Dadurch geriet sie in eine ausweglose Situation: indem sie auf die Zuwendung und Anerkennung der anderen nicht verzichten konnte, zerstörte sie ihre Selbstachtung. Je weniger sie sich aber selber achten konnte, um so mehr war sie auf die Anerkennung der anderen angewiesen. Die Folge: depressive Verstimmungen und Arbeitsstörungen.

Das ist ein Beispiel von vielen möglichen. Es zeigt die sozialen und psychologischen Hintergründe. Da nach den Forschungen von Masters und Johnson die Frigidität der Frau aber auch auf ihre Unkenntnis der eigenen Anatomie und Physiologie, also des eigenen Körpers, zurückzuführen ist und manche der Theorien Freuds über die weibliche Sexualität die wissenschaftlichen Erkenntnisse seiner Zeit widerspiegeln, möchte ich frühere und heutige Vorstellungen und Erkenntnisse über die Entstehung von Sexualität kurz zusammenfassen.

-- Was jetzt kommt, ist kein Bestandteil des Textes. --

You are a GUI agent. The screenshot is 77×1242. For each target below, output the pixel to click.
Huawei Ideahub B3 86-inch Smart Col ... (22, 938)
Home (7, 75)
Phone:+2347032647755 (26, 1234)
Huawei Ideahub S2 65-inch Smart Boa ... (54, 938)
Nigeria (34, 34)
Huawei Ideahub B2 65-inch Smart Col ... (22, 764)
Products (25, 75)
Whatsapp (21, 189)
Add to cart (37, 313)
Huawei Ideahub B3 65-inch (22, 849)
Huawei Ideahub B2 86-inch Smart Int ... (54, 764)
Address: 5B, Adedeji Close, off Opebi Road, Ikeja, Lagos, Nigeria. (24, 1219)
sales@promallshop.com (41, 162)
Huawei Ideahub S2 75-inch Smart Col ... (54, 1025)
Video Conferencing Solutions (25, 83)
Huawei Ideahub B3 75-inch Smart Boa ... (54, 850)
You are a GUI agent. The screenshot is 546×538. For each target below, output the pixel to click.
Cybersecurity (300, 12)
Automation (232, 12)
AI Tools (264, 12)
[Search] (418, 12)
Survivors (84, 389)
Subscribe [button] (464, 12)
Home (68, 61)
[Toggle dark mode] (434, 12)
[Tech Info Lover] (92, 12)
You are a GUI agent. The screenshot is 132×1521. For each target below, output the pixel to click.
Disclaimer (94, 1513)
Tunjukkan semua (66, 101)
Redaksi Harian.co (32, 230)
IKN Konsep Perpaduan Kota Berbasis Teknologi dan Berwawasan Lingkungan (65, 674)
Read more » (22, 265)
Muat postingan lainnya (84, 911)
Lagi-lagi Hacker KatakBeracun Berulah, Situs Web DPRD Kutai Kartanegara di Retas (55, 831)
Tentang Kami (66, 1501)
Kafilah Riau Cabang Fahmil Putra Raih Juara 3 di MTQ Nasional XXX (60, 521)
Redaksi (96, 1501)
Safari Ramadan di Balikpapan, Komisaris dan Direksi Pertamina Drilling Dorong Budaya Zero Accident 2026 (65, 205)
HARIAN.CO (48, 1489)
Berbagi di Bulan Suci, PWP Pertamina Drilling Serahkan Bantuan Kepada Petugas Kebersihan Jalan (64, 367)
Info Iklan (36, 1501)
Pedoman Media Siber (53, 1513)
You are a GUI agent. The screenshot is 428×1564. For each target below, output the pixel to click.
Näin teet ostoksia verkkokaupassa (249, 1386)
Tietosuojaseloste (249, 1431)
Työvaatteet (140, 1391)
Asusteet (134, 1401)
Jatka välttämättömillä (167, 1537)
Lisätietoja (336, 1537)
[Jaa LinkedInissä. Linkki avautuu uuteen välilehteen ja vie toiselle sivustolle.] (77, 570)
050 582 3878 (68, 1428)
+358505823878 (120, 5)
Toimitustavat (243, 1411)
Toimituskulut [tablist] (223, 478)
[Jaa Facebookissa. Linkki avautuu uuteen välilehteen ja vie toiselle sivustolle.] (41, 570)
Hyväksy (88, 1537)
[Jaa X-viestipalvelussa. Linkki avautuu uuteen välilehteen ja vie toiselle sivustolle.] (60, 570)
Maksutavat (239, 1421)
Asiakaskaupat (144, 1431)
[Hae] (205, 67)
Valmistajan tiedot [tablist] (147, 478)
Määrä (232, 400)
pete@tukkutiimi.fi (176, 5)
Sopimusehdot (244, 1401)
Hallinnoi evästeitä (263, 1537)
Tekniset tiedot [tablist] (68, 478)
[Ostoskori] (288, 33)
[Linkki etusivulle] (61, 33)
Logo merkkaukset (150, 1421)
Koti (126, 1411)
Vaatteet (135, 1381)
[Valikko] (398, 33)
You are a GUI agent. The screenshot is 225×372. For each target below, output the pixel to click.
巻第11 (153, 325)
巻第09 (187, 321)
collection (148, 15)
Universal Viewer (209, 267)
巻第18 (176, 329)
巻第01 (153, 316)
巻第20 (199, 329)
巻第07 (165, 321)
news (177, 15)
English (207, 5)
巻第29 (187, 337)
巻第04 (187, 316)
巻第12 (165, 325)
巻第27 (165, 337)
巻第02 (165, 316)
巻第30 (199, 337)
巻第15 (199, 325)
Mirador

Freud nahm noch bei beiden Geschlechtern als Ursprung der sexuellen Bedürfnisse eine körperliche Erregungsquelle an. Der in der Samenblase durch die Produktion von Samenzellen entstehende Druck wurde als Ursache des sexuellen Reizes angesehen. Der Orgasmus war demnach die Folge der Entleerung und damit Entspannung der Samenblase und deren Wirkung auf das zugehörige Nervensystem. Diese „Ausscheidungstheorie“ ist alt und wurde auch von anderen Wissenschaftlern seiner Zeit vertreten, obwohl sie sich auf die Frau, die ja nichts zu entleeren hat, gar nicht anwenden ließ, galt sie für beide Geschlechter, das heißt: Frauen wurde somit Sexualität ganz abgesprochen!

Dieses „psychohydraulische“ Modell der Sexualität, die Triebsummierung und die Entspannung durch Entleerung, ist heute wissenschaftlich nicht mehr zu halten. Was physiologisch auf die Entstehung von Hunger und Durst und deren Befriedigung zutrifft, können wir auf die menschliche Sexualität nicht einfach übertragen. Bei ihr handelt es sich – so der Sexualforscher Schmidt – um eine „Disposition, auf bestimmte Reize in bestimmter Weise zu reagieren“.

Unstreitbar ist, daß die Fähigkeit zur sexuellen Erregbarkeit von mannigfachen bewußten und unbewußten, psychischen und physischen Reizen, Erfahrungen, Erlebnissen und Konfliktverarbeitungen abhängt. Würde es sich um ein einfaches Summieren triebenergetischer Kräfte handeln, die nach Abfuhr drängen, wäre die oft lebenslange Frigidität einer sonst gesunden Frau nicht zu erklären.

Auch über die Physiologie der Sexualität bei beiden Geschlechtern wissen wir heute mehr. Die Hormonforschung hat seit Freud große Fortschritte gemacht. Demnach wird der Einfluß der Sexualhormone auf die sexuelle Erregbarkeit sehr unterschiedlich bewertet. Die Aussagen der verschiedenen Forscher über die Wirkung der Hormone und über die Periodität der weiblichen sexuellen Aktivität sind unterschiedlich, ja oft sogar gegensätzlich!

Das zeigt uns, wie spekulativ solche Hormon-Theorien sind und wie individuell verschiedene Frauen reagieren. Und es ist ein weiterer Beweis dafür, daß die menschliche Sexualität nicht nur von biologischen Faktoren, sondern in hohem Maße von äußeren und inneren psychischen Einflüssen abhängig ist.

Die Frigidität der Frau läßt sich also sowohl auf die frühkindliche Verarbeitung bestimmter Erlebnisse zurückführen, als auch auf die Art und Weise, mit der die jeweilige Gesellschaft – und insbesondere der Mann – mit der Frau und ihrer Sexualität umgehen.